The apothecary’s daughter had always been careful with her words, measuring them like the precious herbs her father ground each morning. But when the plague swept through Millhaven, careful became reckless, and Cordelia found herself writing letters she never intended anyone to read.
The first letter began as a prayer. *Dear Marcus,* she wrote by candlelight, her fingers stained purple from mixing elderberry tinctures. *The sickness took twelve more souls today. I dream of your laugh echoing through empty streets.* Marcus had left for the capital three months before the red death arrived, chasing rumors of university acceptance and a future beyond their small village’s stone walls.

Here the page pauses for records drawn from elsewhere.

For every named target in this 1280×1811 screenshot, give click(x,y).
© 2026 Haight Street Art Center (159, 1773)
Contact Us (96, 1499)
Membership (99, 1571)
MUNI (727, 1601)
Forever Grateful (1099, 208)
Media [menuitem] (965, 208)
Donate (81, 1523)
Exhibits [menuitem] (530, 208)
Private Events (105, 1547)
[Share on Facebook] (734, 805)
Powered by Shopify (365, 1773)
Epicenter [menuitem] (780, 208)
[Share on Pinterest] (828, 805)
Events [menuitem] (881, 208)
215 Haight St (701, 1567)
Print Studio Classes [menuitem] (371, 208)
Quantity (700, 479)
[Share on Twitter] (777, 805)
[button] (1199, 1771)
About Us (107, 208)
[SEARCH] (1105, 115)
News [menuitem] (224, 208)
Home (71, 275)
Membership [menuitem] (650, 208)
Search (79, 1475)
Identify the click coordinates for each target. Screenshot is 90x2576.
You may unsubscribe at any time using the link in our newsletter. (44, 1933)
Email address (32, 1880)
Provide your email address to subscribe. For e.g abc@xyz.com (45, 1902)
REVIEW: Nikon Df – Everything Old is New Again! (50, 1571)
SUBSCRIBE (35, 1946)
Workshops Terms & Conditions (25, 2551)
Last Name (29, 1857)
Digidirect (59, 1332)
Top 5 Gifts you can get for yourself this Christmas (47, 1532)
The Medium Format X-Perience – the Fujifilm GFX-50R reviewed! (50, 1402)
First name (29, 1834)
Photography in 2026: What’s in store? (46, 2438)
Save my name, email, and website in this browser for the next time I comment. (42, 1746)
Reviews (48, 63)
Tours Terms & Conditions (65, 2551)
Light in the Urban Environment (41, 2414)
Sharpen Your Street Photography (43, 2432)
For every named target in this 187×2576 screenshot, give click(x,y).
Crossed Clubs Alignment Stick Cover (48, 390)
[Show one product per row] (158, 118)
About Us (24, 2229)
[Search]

By the fourth letter, her confessions had grown bolder. She wrote about the way moonlight caught the silver threads in her hair, how she practiced kissing against her own wrist while imagining his calloused carpenter’s hands. She sealed each letter with wax and her grandmother’s amethyst ring, then tucked them beneath loose floorboards where her most secret remedies hid.
The letters multiplied like wildflowers after rain. Twenty-three in total, each one a small rebellion against the suffocating propriety that governed unmarried daughters. She wrote about wanting to travel beyond the village boundaries, to taste wines that didn’t come from their neighbor’s vineyard, to dance until her feet bled and her reputation scattered like dandelion seeds.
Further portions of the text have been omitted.